**Extracted data:**
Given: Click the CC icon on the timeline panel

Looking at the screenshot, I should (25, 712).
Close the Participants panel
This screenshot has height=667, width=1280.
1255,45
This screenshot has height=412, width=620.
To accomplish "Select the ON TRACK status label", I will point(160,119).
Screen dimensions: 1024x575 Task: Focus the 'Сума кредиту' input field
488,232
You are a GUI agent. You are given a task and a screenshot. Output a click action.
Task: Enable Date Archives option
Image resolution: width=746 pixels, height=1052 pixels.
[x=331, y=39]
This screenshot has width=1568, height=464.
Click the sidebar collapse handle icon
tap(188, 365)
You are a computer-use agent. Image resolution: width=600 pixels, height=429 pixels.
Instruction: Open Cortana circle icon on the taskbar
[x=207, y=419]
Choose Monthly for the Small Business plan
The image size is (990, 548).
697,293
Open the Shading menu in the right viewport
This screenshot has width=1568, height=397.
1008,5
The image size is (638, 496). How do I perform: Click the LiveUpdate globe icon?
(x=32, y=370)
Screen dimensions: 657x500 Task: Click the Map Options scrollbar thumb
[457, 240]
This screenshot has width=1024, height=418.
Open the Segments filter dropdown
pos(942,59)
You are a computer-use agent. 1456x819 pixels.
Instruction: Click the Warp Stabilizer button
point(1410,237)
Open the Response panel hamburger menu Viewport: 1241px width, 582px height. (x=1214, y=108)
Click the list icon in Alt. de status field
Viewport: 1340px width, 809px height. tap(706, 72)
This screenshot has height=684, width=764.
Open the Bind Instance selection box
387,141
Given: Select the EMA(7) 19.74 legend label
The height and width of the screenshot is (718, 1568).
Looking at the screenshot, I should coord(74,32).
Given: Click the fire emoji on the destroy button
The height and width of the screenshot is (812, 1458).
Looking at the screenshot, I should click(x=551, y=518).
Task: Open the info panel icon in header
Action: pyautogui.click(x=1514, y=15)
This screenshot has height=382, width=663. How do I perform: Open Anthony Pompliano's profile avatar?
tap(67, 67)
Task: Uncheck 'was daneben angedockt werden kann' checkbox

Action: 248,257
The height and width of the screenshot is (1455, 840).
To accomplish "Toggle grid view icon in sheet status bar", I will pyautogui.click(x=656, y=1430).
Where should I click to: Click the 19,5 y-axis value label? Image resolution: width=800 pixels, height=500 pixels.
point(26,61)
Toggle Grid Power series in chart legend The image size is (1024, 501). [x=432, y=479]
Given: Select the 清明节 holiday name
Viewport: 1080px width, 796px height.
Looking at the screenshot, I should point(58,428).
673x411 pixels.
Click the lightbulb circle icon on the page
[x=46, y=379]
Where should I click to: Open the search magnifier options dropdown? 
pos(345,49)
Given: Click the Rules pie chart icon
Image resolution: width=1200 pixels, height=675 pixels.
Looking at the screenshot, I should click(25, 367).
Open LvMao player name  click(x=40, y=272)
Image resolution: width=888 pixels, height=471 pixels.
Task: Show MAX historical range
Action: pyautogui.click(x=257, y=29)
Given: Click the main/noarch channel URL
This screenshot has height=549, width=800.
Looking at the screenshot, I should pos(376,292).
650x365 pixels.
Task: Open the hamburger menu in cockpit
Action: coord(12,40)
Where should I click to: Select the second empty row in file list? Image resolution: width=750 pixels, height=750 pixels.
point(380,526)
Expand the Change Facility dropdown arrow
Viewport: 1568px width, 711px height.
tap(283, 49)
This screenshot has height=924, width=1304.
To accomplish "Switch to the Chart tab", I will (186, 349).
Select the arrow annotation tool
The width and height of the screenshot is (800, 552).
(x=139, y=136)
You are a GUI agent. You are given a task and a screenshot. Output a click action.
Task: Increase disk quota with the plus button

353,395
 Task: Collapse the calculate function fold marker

**Task instructions:** Output the lines of the listing again word for word, starting at the line that contains "Click the list icon in Alt. de status field" and ending after the line that contains "Action: 248,257".

**Output of the exercise:**
Click the list icon in Alt. de status field
Viewport: 1340px width, 809px height. tap(706, 72)
This screenshot has height=684, width=764.
Open the Bind Instance selection box
387,141
Given: Select the EMA(7) 19.74 legend label
The height and width of the screenshot is (718, 1568).
Looking at the screenshot, I should coord(74,32).
Given: Click the fire emoji on the destroy button
The height and width of the screenshot is (812, 1458).
Looking at the screenshot, I should click(x=551, y=518).
Task: Open the info panel icon in header
Action: pyautogui.click(x=1514, y=15)
This screenshot has height=382, width=663. How do I perform: Open Anthony Pompliano's profile avatar?
tap(67, 67)
Task: Uncheck 'was daneben angedockt werden kann' checkbox

Action: 248,257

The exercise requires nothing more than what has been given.